TASK OBJECTIVE |
Please restate, exactly as they appear, only the lines from the one that contains "You are a computer-use agent." to the final line of the entries, with no pictures.

[Collected data]
---+---

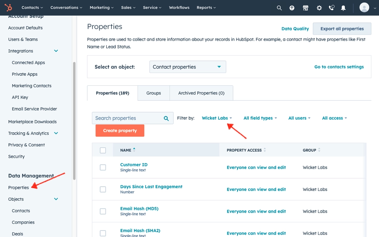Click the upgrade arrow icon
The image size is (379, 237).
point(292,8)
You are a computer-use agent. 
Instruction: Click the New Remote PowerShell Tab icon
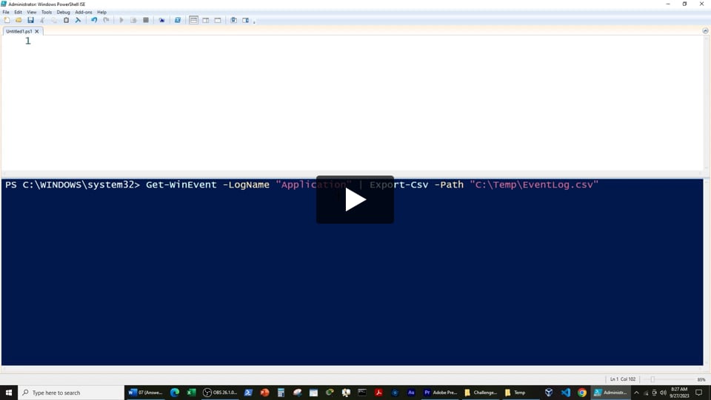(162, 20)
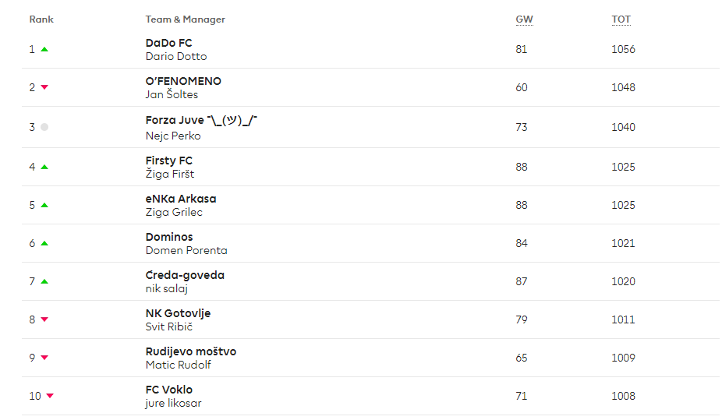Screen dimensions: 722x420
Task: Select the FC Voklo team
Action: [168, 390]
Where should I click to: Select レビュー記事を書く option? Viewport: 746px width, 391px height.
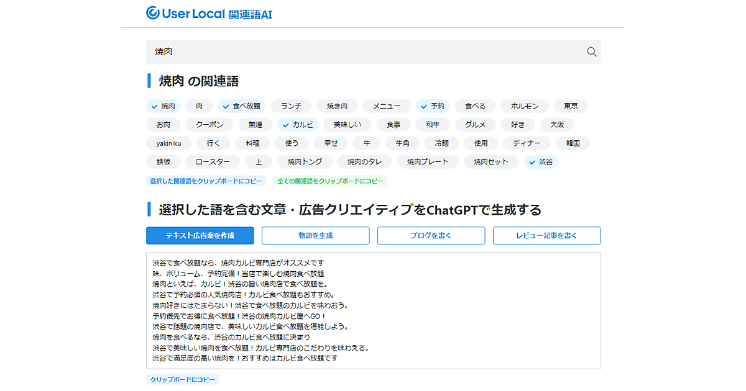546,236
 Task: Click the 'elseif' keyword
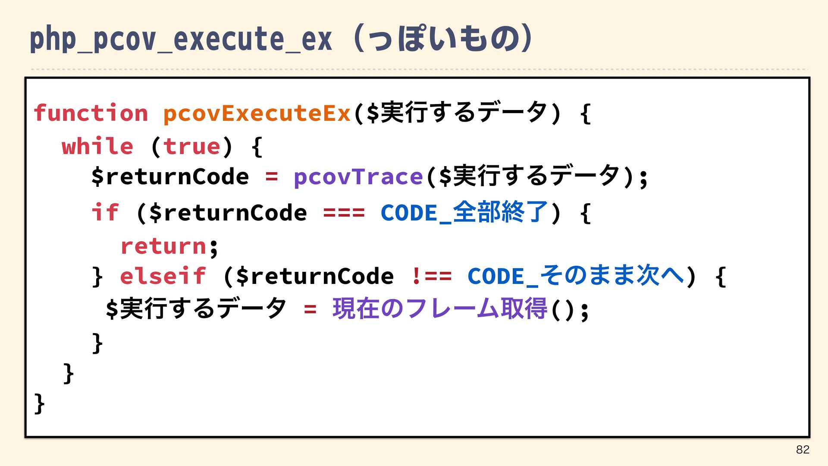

---+---

OUTPUT FOR THIS EXERCISE |
You are a computer-use agent. 
Instruction: Click the New Remote PowerShell Tab icon
(162, 20)
Screen dimensions: 722x420
Task: Select the FC Voklo team
Action: [168, 390]
Where should I click to: Select レビュー記事を書く option? Viewport: 746px width, 391px height.
546,236
 Task: Click the 'elseif' keyword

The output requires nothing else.